Ke Pesisir Kutim, Hadi Mulyadi Gali Soal Pabrik Semen

IMG 20190422 WA0037

 

RUMAHKARYABERSAMA.COM, SANGATTA – Wakil Gubernur Kaltim, Hadi Mulyadi S Si M Si bersama rombongan dari Pemprov Kaltim, didampingi Wabup H Kasmidi Bulang ST MM dan Sekda Drs H Irawansyah M Si mengunjungi lokasi rencana pembangunan Pabrik Semen Kobexindo di kawasan Desa Sekerat dan Selangkau, Kecamatan Bengalon, Kabupaten Kutai Timur, Senin (22/4). Kunjungan dirangkaikan dengan dialog bersama warga dua desa tersebut.

Di hadapan warga Desa Sekerat Kecamatan Bengalon dan Desa Selangkau Kecamatan Kaliorang, Wagub Hadi Mulyadi mengatakan Pemprov Kaltim terus berpikir keras untuk meningkatkan kesejahteraan masyarakat. Kalau pabrik semen itu ada, masyarakat di dua desa inilah yang menikmati. “Hadirnya Pabrik semen, kita akan membuat kontrak CSR pembangunan masyarakat sekitar harus diperhatikan. Terkait pendidikan, kesehatan, infrastruktur dasar, seperti air bersih dan listrik serta fasilitas lainnya. Mereka boleh ada di sini, tapi pembangunan dan lingkungannya harus terjaga,” ujar Hadi ”

IMG 20190422 WA0036

Kunjungan ini, karena Pemprov Kaltim merasa perlu meninjau Proyek Strategis Nasional (PSN) sebagai tindak lanjut rapat 8 April 2019 lalu. Di antara PSN, adalah KEK Maloy. Karena berdekatan dengan lokasi rencana pembangunan pabrik semen, jadi sekaligus mampir. Sebab, ada yang mau berinvestasi di sini.

“Terkait pertemuan dengan masyarakat, mereka mendukung pembangunan pabrik semen, asal kesejahteraan masyarakat setempat diperhatikan. Infrastruktur terbangun dan desa mereka menjadi lebih maju,” kata Hadi.

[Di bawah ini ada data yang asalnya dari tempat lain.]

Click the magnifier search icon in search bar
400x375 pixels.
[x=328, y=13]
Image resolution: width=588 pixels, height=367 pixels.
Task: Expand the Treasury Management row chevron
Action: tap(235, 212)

Sebelumnya, Kades Selangkau, Hasbullah mengungkapkan warga desa tidak ada yang menolak hadirnya pabrik semen di desa mereka. Bahkan mendukung agar segera berdiri. Dengan harapan, bisa meningkatkan ekonomi masyarakat setempat. “Kami berharap pembangunan juga meningkat di desa kami. Lapangan pekerjaan terbuka lebar dan kesejahteraan masyarakat pun meningkat,” ujarnya.

Sementara itu, Wakil Bupati Kasmidi Bulang mengatakan soal pabrik semen, kehebohan berada di luar Kutim. Hal ini menandakan, masyarakat setempat juga Pemkab Kutim mendambakan pembangunan di daerahnya, untuk meningkatkan kesejahteraan masyarakatnya. Terutama Kecamatan Bengalon dan Kecamatan Kaliorang.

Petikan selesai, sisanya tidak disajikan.